Exercise inputs:
----

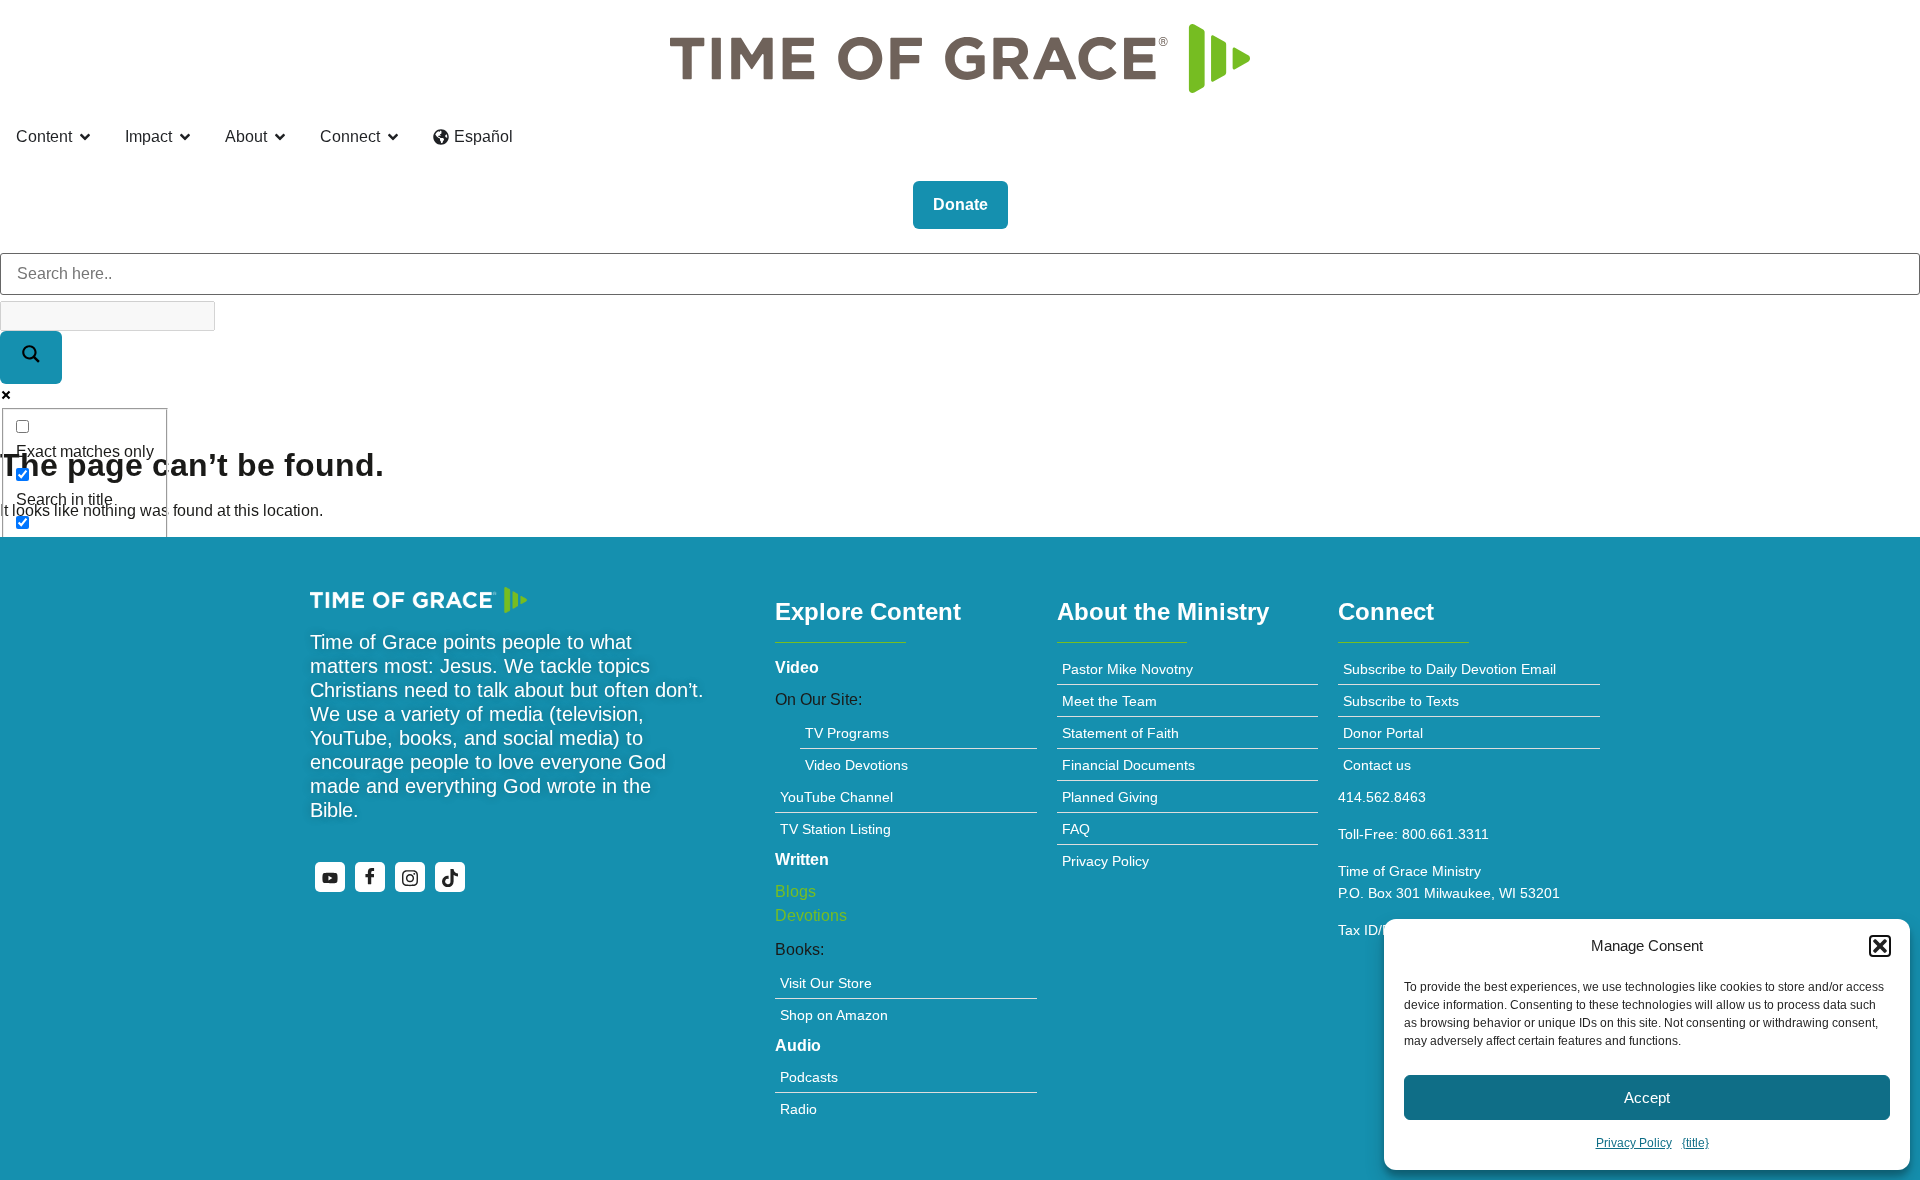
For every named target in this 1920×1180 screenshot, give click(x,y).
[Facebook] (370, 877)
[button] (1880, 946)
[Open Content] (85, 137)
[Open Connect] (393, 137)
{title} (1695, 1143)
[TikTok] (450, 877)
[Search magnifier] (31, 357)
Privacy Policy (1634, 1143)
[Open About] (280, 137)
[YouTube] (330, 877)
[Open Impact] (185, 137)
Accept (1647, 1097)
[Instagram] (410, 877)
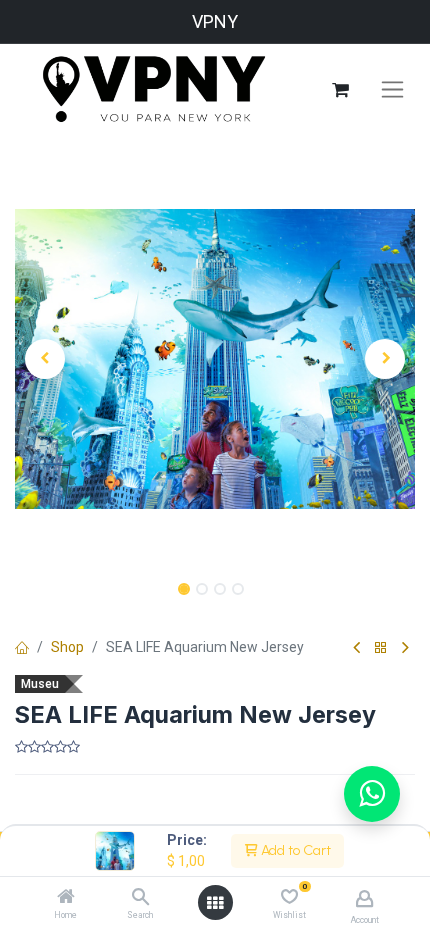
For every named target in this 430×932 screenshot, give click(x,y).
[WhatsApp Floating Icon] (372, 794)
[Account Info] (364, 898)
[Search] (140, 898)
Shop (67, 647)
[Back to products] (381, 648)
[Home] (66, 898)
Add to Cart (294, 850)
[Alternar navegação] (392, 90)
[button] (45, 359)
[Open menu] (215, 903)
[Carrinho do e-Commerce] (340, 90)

----

Task brief: Repeat every line above exactly, minus the pictures.

Written solution:
For every named target in this 1920×1180 screenshot, give click(x,y).
[Facebook] (370, 877)
[button] (1880, 946)
[Open Content] (85, 137)
[Open Connect] (393, 137)
{title} (1695, 1143)
[TikTok] (450, 877)
[Search magnifier] (31, 357)
Privacy Policy (1634, 1143)
[Open About] (280, 137)
[YouTube] (330, 877)
[Open Impact] (185, 137)
Accept (1647, 1097)
[Instagram] (410, 877)
For every named target in this 430×932 screenshot, give click(x,y).
[WhatsApp Floating Icon] (372, 794)
[Account Info] (364, 898)
[Search] (140, 898)
Shop (67, 647)
[Back to products] (381, 648)
[Home] (66, 898)
Add to Cart (294, 850)
[Alternar navegação] (392, 90)
[button] (45, 359)
[Open menu] (215, 903)
[Carrinho do e-Commerce] (340, 90)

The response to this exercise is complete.